_ACTIVITY LIST_
A - Answer these questions from the vacation home article:
(i) In what year did Chiappe complete his 4-bedroom custom home?
(ii) What business does Todd Huettner own, and what kind of business is it?
(iii) What three conditions does Brown list as making this year an especially likely one for buying a second home?
B - According to the vacation home article, why do Windcliff owners face less frustration in keeping their homes renter-friendly? Explain in one to three sentences.
C - Write the next part of the vacation home article, starting after Huettner's remark about snow loads and salt air.

The article “What to Consider Before You Buy a Vacation Home” recently appeared in The Wall Street Journal. In it, writer Jeff Brown, writer in Livingston, MT highlighted both the pluses and minuses of owning a vacation/rental home. Here is his article, edited to be most relevant to owning a home in Windcliff with personal comments inserted by Rich Chiappe of Windcliff Homes.


Chiappe first rented a Windcliff vacation rental home with his family and another in 2007, became enamored with Windcliff, purchased a 3-bedroom condo exclusively for vacation rental (investment) in 2011, sold it in 2014, purchased a lot in 2014 and completed a 4-bedroom custom home in 2015. Chiappe is now owner of Windcliff Vacation Rentals in Estes Park, Colorado.


Brown: It’s that time of year, when legions of vacationers decide they want to take the plunge and buy a second home. And this year, perhaps, it may be especially true: The economy is firming up, interest rates are still relatively low and investment accounts are brimming.


So consider this a reality check. Whether people are looking for a spot to enjoy themselves, rent to others or resell for a big profit, there are many mistakes that could bring them big headaches or cost them a lot of money.


Experts and homeowners warn newbies, for instance, that they may end up putting in a lot more work than they expect—and taking on a lot of frustration—to keep renters happy. They can easily run afoul of rules laid down by local governments or homeowners’ association, or find themselves facing unexpected costs. And there’s no guarantee the rental or resale market will stay strong enough to justify the expense.


Chiappe: Brown makes keen observations here. Windcliff owners still have to work to keep their homes maintained and renter-friendly, but in many ways, the Windcliff staff does most of the heavy lifting alleviating much of the frustration. But Brown’s last sentence is worth restating: “there’s no guarantee the rental or resale market will stay strong enough to justify the expense.”


Brown: “Costs of owning and renting a vacation home can be very high,” cautions longtime real-estate investor Todd Huettner, owner of Huettner Capital, a Denver real estate lender.


“The hassles and costs of short-term vacation rentals are higher than most people expect….People are way too optimistic about rent rates, vacancies, management fees, maintenance costs and home-value increases.” Owners who live far away can also be surprised by climate-related issues like damaging snow loads in the mountains or corrosion from salt air at the beach, he says.

_SUPPLIED RECORDS_
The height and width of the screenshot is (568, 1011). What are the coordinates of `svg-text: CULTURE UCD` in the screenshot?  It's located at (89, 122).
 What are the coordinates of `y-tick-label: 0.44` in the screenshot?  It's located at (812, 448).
---
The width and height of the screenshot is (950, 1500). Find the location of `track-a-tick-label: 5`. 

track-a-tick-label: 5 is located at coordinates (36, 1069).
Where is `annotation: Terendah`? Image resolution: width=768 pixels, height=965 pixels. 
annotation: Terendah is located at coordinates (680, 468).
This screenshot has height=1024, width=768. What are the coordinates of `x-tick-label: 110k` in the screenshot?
--
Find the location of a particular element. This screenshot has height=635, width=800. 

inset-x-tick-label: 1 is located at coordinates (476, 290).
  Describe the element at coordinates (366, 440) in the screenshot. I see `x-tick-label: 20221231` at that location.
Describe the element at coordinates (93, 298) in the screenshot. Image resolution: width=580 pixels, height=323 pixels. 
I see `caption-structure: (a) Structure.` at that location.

_ANSWERS IN ORDER_
A -
(i) 2015.
(ii) Huettner Capital, a Denver real estate lender.
(iii) The economy is firming up, interest rates are still relatively low, and investment accounts are brimming.

B - Chiappe says Windcliff owners still have to work to keep their homes maintained and renter-friendly. Much of the frustration is eased because the Windcliff staff does most of the heavy lifting.

C -
Chiappe: Absolutely true on all points (my family also owns a beach home on the Texas coast). It is often very bewhildering when Windcliff charges an owner account for snow plowing when a) there were no renters in or scheduled to be in the home during or after the snow, and b) it’s 72º and sunny at home in Texas. Believe me, I get it. But there are very specific, good reasons why a drive must get plowed in Windcliff whether or not a guest or owner stay is involved.


Brown: Caveats aside, many people have already sealed a deal. After slumping in the years after the financial crisis, prices of vacation properties are back where they were in 2006, a National Association of Realtors survey found. The median sales price of a vacation home rose by 4.2% in 2016 to $200,000, following a 28% gain as the housing recovery gathered steam in 2015.


Chiappe: I’m not sure where the vacation homes referenced are located, but they certainly aren’t representative of Windcliff (or Estes Park) where the median price of condos now exceeds $750,000 and detached homes over $1,200,000.


Brown: And, of course, bad experiences aren’t universal. Many who work hard enough at managing their vacation properties can’t say enough good things about it.


“I bought a vacation home because Lake Tahoe was either too expensive to book for a last-minute weekend or I couldn’t find any vacancies,” says Sabrina Robinson of Santa Cruz, Calif., four hours from Tahoe. She says she rents her vacation condo to tourists year round, devotes about two hours a week to managing the property, mostly to deal with cleaners and renter inquiries, and covers her mortgage and utilities with about $20,000 in annual rental income. The homeowners’ association does outside chores.


Chiappe: Bingo! As Windcliff’s resident real estate broker, the first question I will ask a prospective home buyer is, “why?” What is motivating you to make this investment? Availability of a known (and beloved) second homesite is the most appropriate answer followed closely by, “we want a place we can use a few weeks a year while we are still working that we can some day live in full-time when we retire.” These are “good answers.”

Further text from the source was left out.